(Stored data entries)
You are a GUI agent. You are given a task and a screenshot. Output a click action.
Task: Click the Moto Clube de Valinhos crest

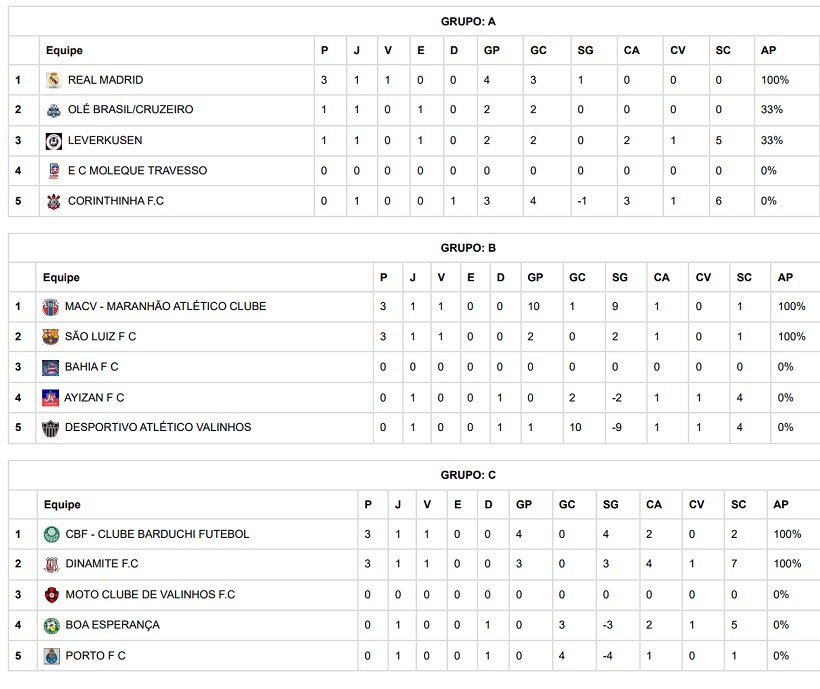click(51, 595)
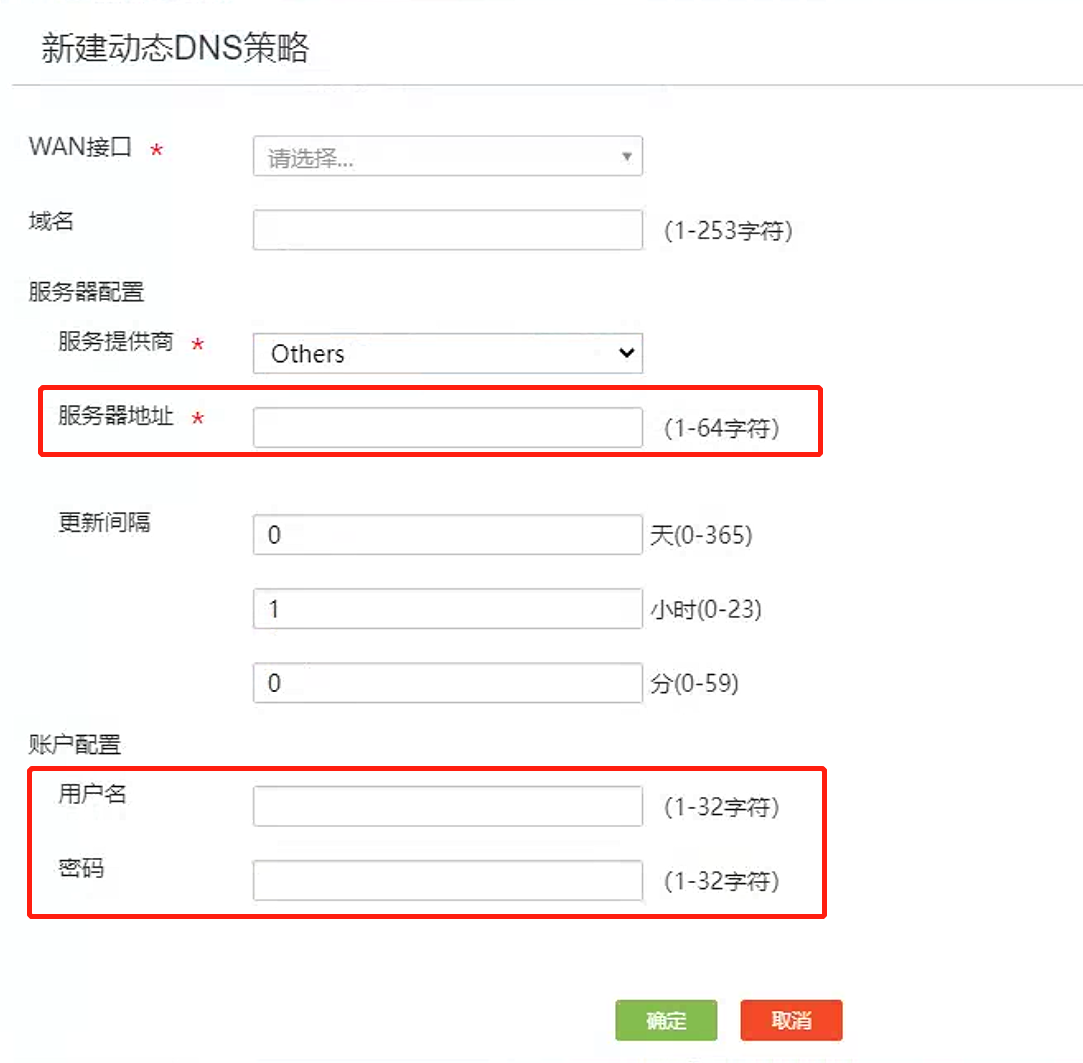The height and width of the screenshot is (1063, 1083).
Task: Focus the 用户名 input field
Action: [447, 806]
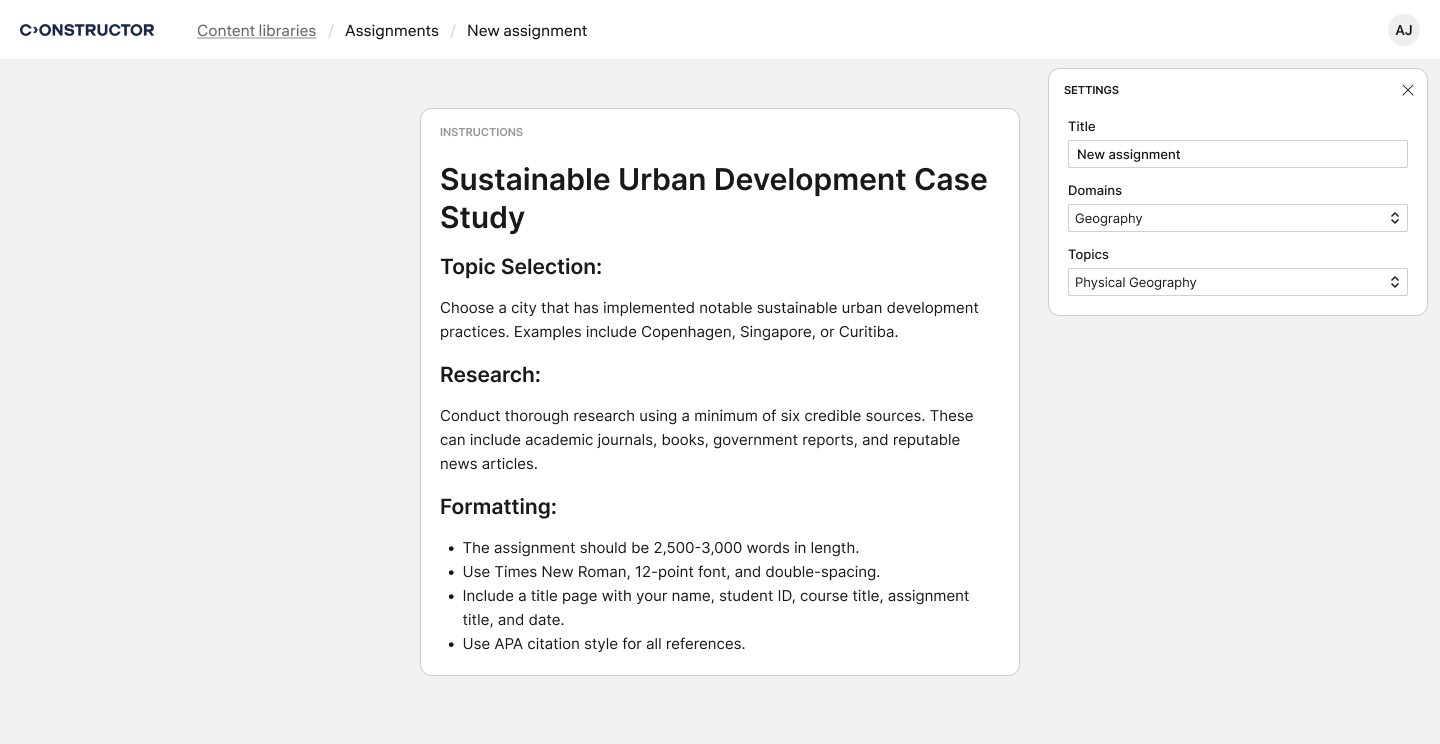Click the Topic Selection heading
The height and width of the screenshot is (744, 1440).
520,267
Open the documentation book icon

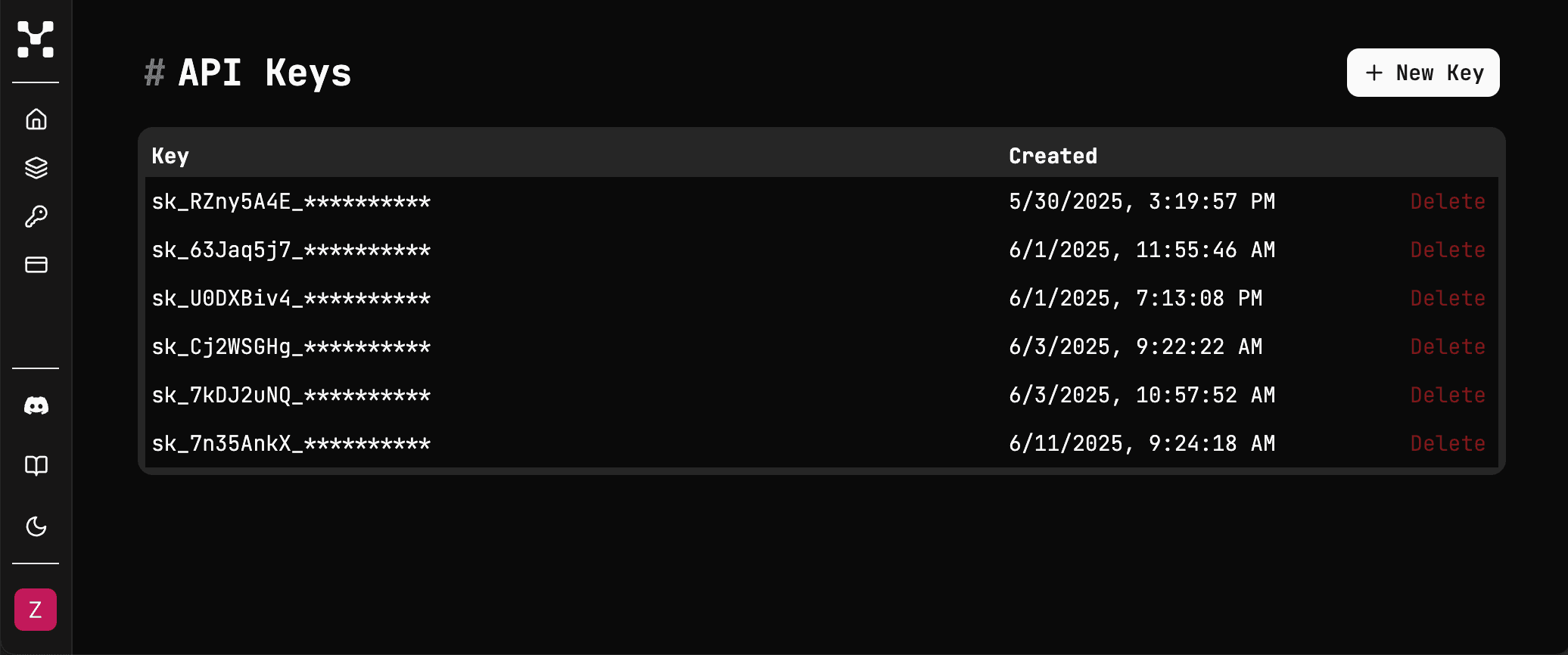pos(36,465)
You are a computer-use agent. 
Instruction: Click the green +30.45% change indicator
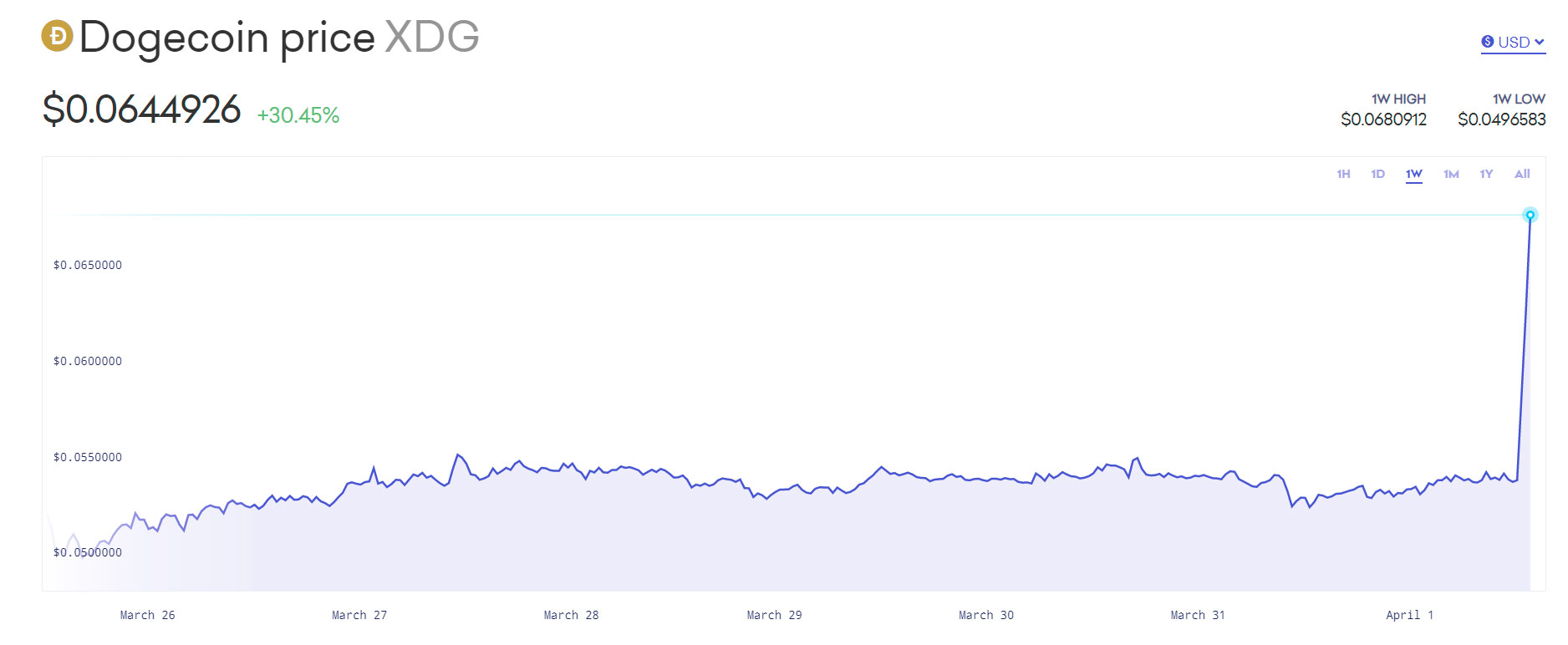[x=298, y=115]
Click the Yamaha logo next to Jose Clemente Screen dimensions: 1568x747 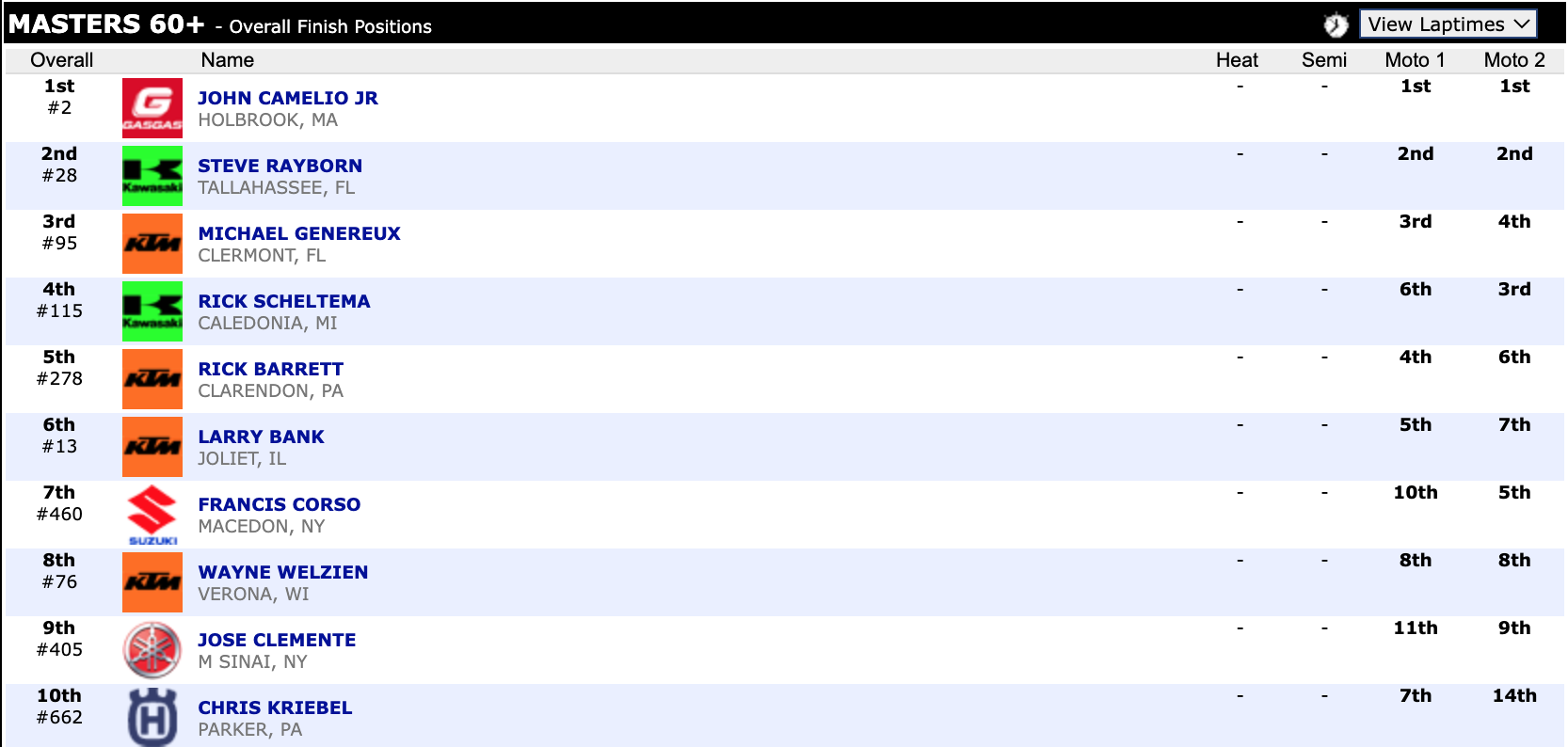(x=152, y=650)
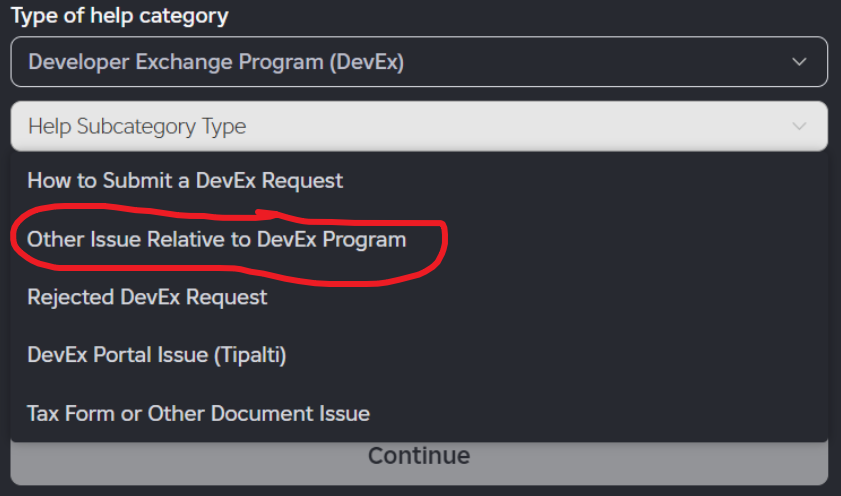Choose Other Issue Relative to DevEx Program

pyautogui.click(x=217, y=240)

> **Exercise**
In the records above, find each line with the string "agent" and list it.

> **Solution**
You are a GUI agent. You are given a task and a screenshot. Output a click action.
You are a computer-use agent. 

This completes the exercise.